Intent-Code Divergence

Medium
Confidence
95% confidence
Finding
The class docstring identifies the code as configuration for an unrelated '小笨羊高考Skill', directly conflicting with the declared random-number skill. Such cross-skill residue is a strong supply-chain red flag because it suggests copied or repackaged code with hidden capabilities unrelated to the advertised functionality.

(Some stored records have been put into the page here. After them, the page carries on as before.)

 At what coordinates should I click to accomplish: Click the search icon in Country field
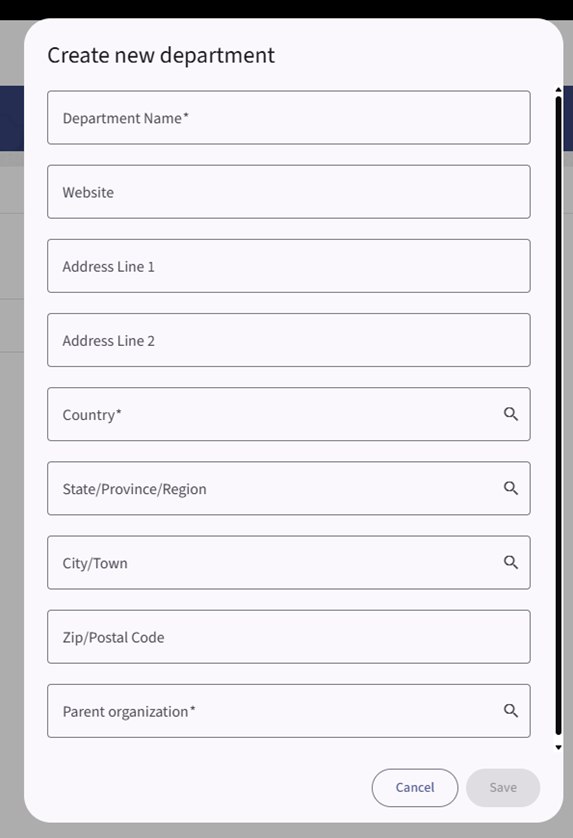511,414
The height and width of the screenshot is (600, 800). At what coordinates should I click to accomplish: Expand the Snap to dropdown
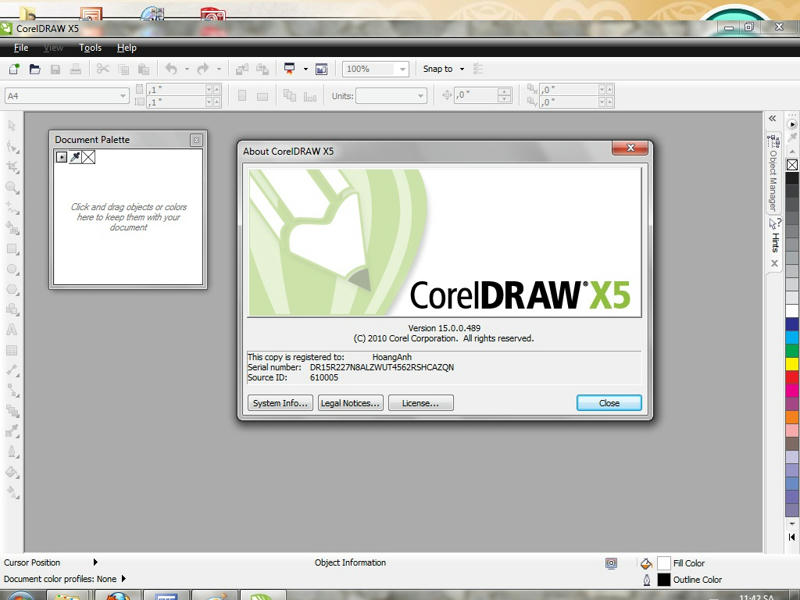pyautogui.click(x=462, y=69)
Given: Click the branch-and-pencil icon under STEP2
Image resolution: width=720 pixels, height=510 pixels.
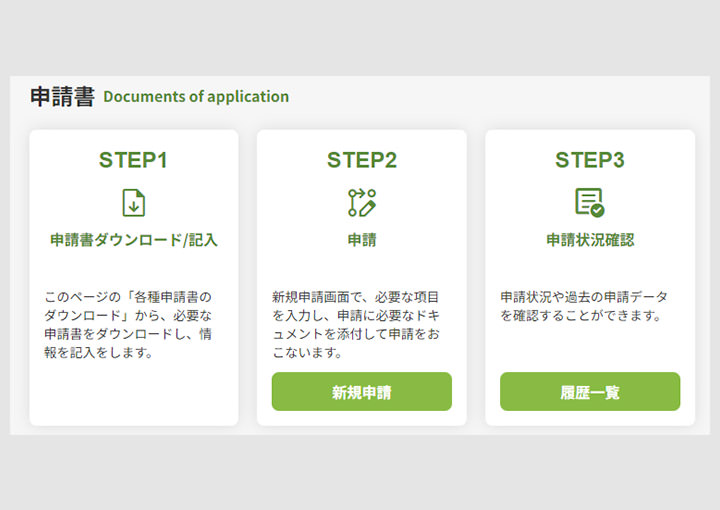Looking at the screenshot, I should pyautogui.click(x=361, y=202).
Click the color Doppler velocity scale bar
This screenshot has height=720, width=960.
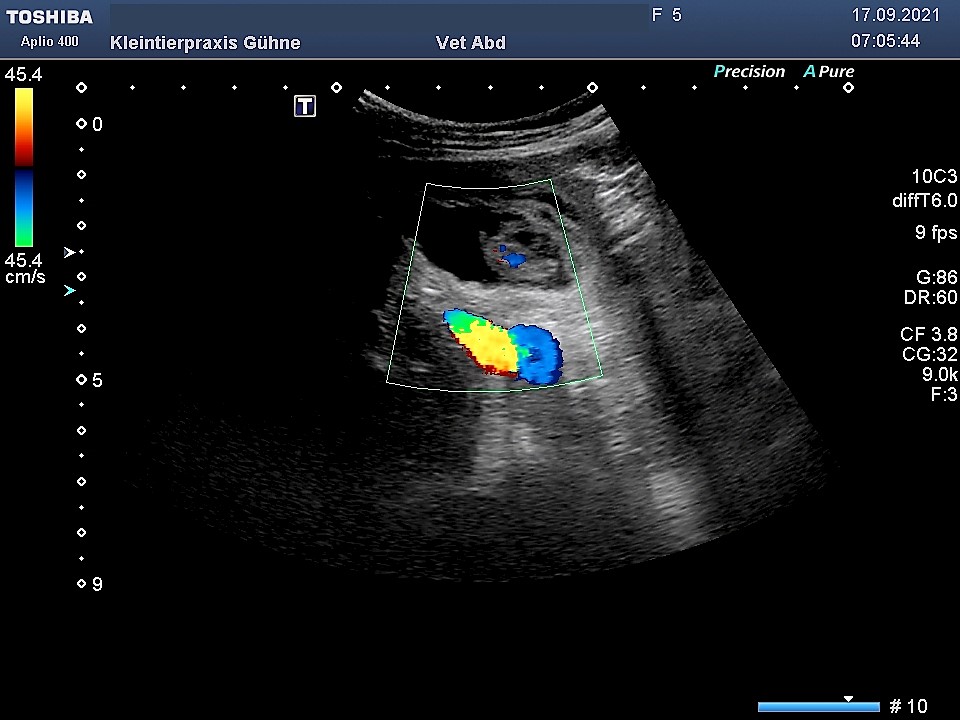click(24, 167)
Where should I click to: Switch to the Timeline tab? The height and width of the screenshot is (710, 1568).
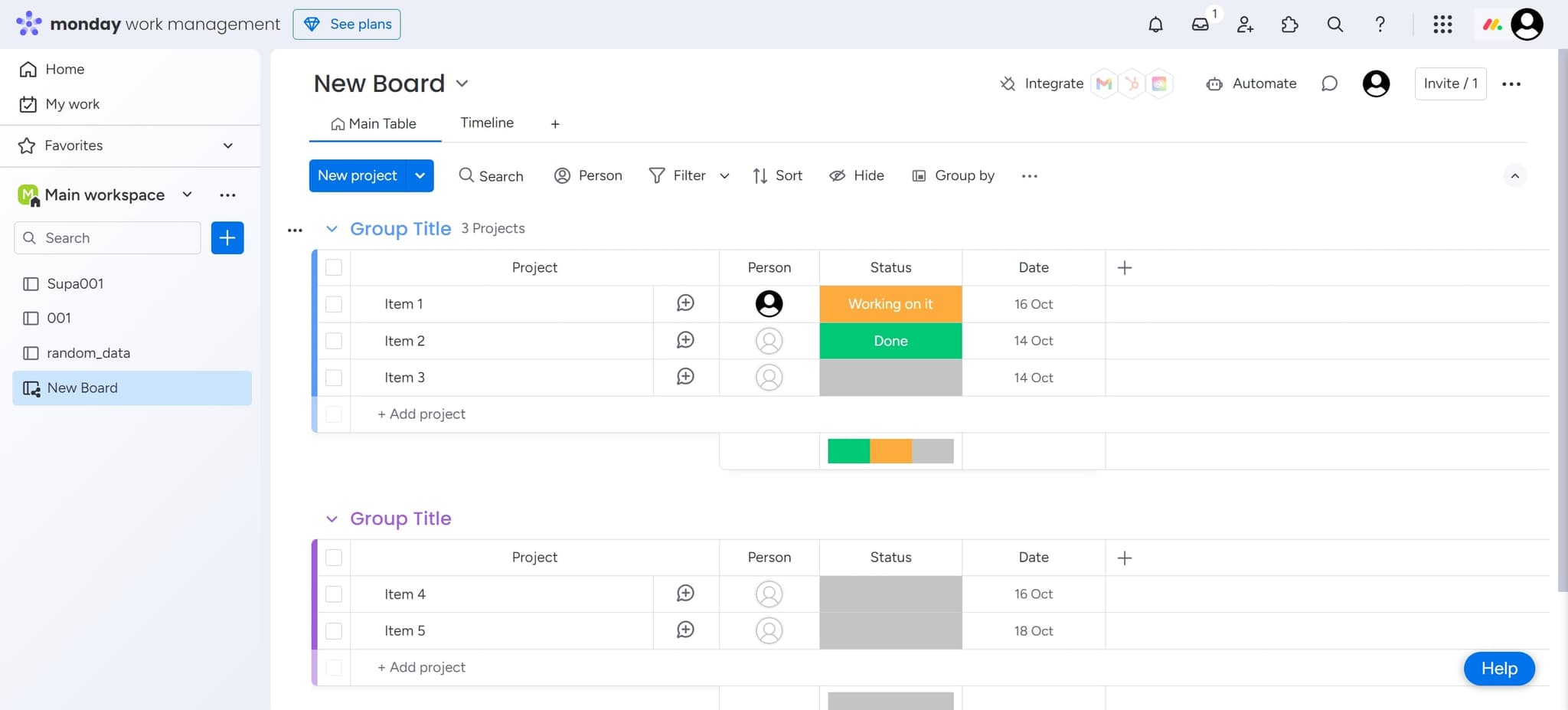click(487, 123)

Context-Inappropriate Capability

Medium
Confidence
94% confidence
Finding
This skill is presented as a local random-number utility, but every operation is delegated to an external API via call_api. That creates unnecessary data egress and a hidden remote dependency for functionality that should be local, and it also undermines trust in the randomness source, especially for security-sensitive functions like secure_token_hex and secure_random_int.

Missing User Warnings

Medium
Confidence
88% confidence
Finding
The request transmits tool parameters and authentication headers to a remote service without any evidence in this file of user-facing disclosure, consent, or data-minimization controls. In a skill presented as a random generator, silent transmission is especially risky because users would not reasonably expect their inputs or associated credentials to leave the local environment.

Missing User Warnings

Medium
Confidence
92% confidence
Finding
The function writes API keys to .env without any user-facing warning, confirmation, or explanation of persistence. This can cause users or operators to unknowingly store sensitive credentials on disk where they may be exposed through backups, source control mistakes, or local compromise.

Missing User Warnings

Medium
Confidence
88% confidence
Finding
The wrappers forward caller-supplied arguments to a network API without any visible disclosure in this file that user inputs are being transmitted externally. Even if the payloads seem low sensitivity in a random utility, lists, weights, or bounds may contain sensitive or proprietary data, and the hidden transmission violates least surprise for a tool that appears computationally local.

Ssd 3

Medium
Confidence
98% confidence
Finding
The instructions tell the model to ask the user for an API key and immediately persist it to local configuration. This creates a direct secret-collection and retention path through natural language, increasing the risk of credential theft, accidental disclosure, and long-lived storage of sensitive material.

Ssd 3

Medium
Confidence
96% confidence
Finding
Instructing the model to directly display raw API response data can expose sensitive fields returned by the remote service, including tokens, debugging details, identifiers, or unexpected confidential content. Because the skill already relies on external APIs, this materially increases the chance of data leakage to the user or chat transcript.

VirusTotal

64/64 vendors flagged this skill as clean.